> **Tugas yang Dikerjakan**
a. Sebutkan semua judul kitab yang dirujuk dalam teks tentang fitnah bagi penyelisih perintah Rosululloh.
b. Salin persis bagian teks tentang fitnah bagi penyelisih perintah Rosululloh di antara "Kalimat senada pun" dan "Qurthubi : 12/321)", termasuk kedua ujungnya.

> **Teks yang Diberikan**
——————

Maka maksud dari ayat ini adalah maka hendaknya orang yang menyelisihi syariat Rosululloh secara bathin maupun dhohir takut ( akan tertimpa sebuah fitnah) maksud dengan fitnah disini adalah hatinya akan tertimpa kekufuran, kemunafikan atau kebid’ahan. (Atau akan tertimpa adzab yang pedih) yakni selama masih hidup di alam dunia, dengan cara di bunuh, hukum atau dipenjara atau mungkin adzab lainnya.” (Lihat Tafsir Ibnu Katsir : 3/373 )
Kalimat senada pun disampaikan oleh Imam Qurthubi : “Haram menyelisihi perintah Rosululloh dan wajib untuk mengikuti perintahnya. Adapun yang dimaksud dengan fitnah  disini adalah : pembunuhan sebagaimana yang dikatakan oleh Ibnu Abbas, dan ada yang berpendapat bahwa fitnah dalam ayat ini adalah hatinya akan di cap kemunafikan karena sebab menyelishi Rosululloh.” (Tafsir Qurthubi : 12/321)
Camkanlah apa yang diceritakan oleh Imam Asy Syathibi dalam kitabnya Al I’tishom 1/132 ini semoga kita semua dituntun Alloh meniti jalan kebenaran. Bahwasannya Zubair bin Bakkar berkata : “Saya mendengar Imam Malik bin Anas ditanya oleh seseorang : “Wahai Abu Abdillah (kunyahnya Imam Malik), dari mana saya akan memulai ihrom ?.” Imam Malik menjawab : “Dari Dzul Hulaifah, dimana dulu Rosululloh memulia ihrom dari situ.” Maka orang tadi bertanya : “Saya kepingin ihrom mulai dari masjid Nabawi.” Imam Malik menjawab : “Jangan lakukan itu.” Dia menjawab : “Saya hanya ingin memulai ihrom dari masjid nabawi dari sisi kuburan Rosululloh.” Imam Malik menjawab : “Jangan lakukan, saya takut engkau akan terkena fitnah.” Dia mengatakan : “Fitnah apaan itu ? lha wong saya hanya menambah beberapa mil saja.” Maka beliau berkata : “Fitnah apakah yang lebih besar daripada engkau mempunyai pendapat bahwa  engkau bisa melakukan suatu amal perbuatan mulia yang tidak dilakukan oleh Rosululloh ? Alloh berfirman : “Maka hendaklah orang-orang yang menyelesihi perintah Rosul takut akan ditimpa fitnah atau ditimpa adzab yang pedih.”

——————

> **Bahan**
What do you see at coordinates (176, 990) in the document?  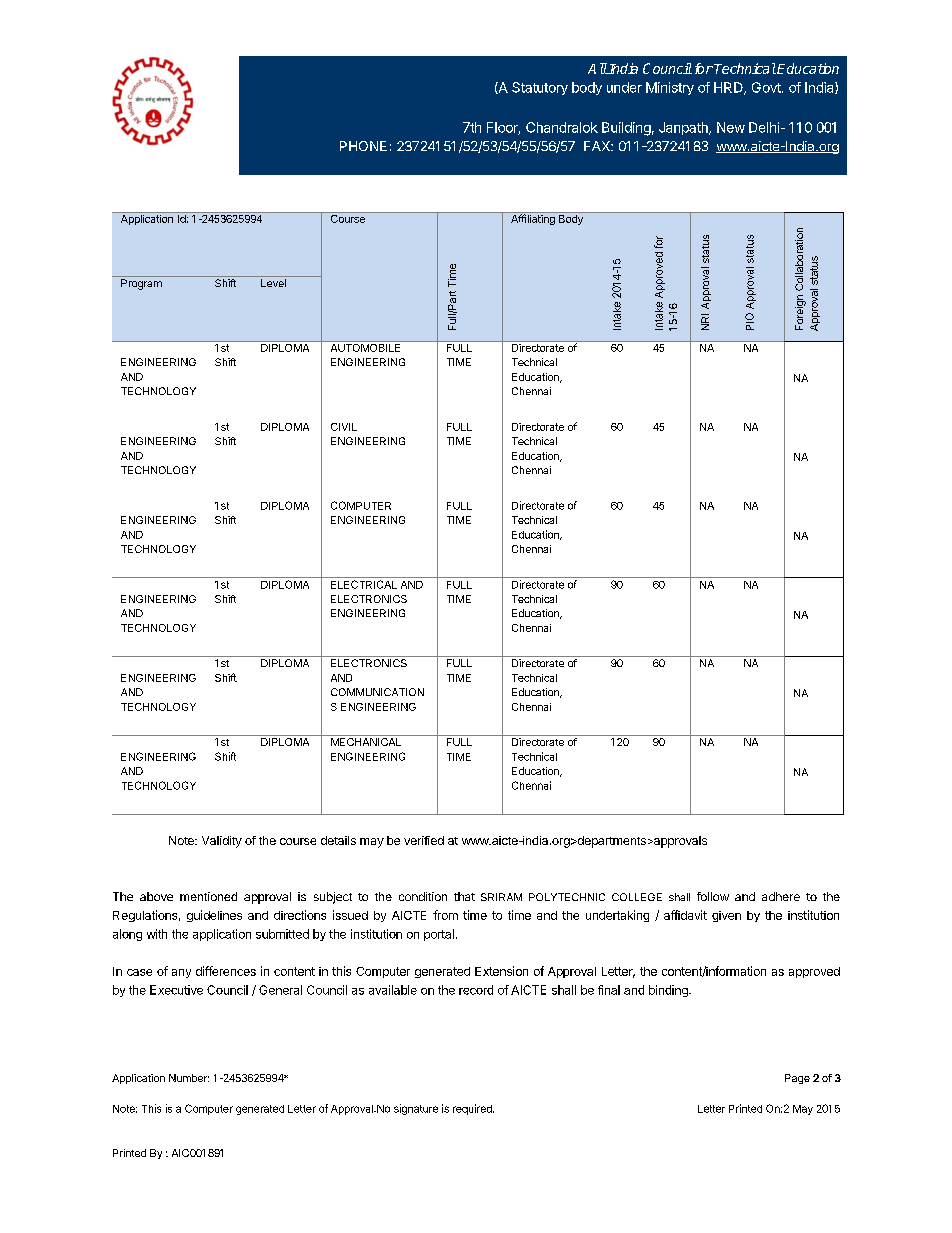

——————

> **Jawaban per Tugas**
a. Tafsir Ibnu Katsir, Tafsir Qurthubi, dan Al I’tishom.

b.
Kalimat senada pun disampaikan oleh Imam Qurthubi : “Haram menyelisihi perintah Rosululloh dan wajib untuk mengikuti perintahnya. Adapun yang dimaksud dengan fitnah  disini adalah : pembunuhan sebagaimana yang dikatakan oleh Ibnu Abbas, dan ada yang berpendapat bahwa fitnah dalam ayat ini adalah hatinya akan di cap kemunafikan karena sebab menyelishi Rosululloh.” (Tafsir Qurthubi : 12/321)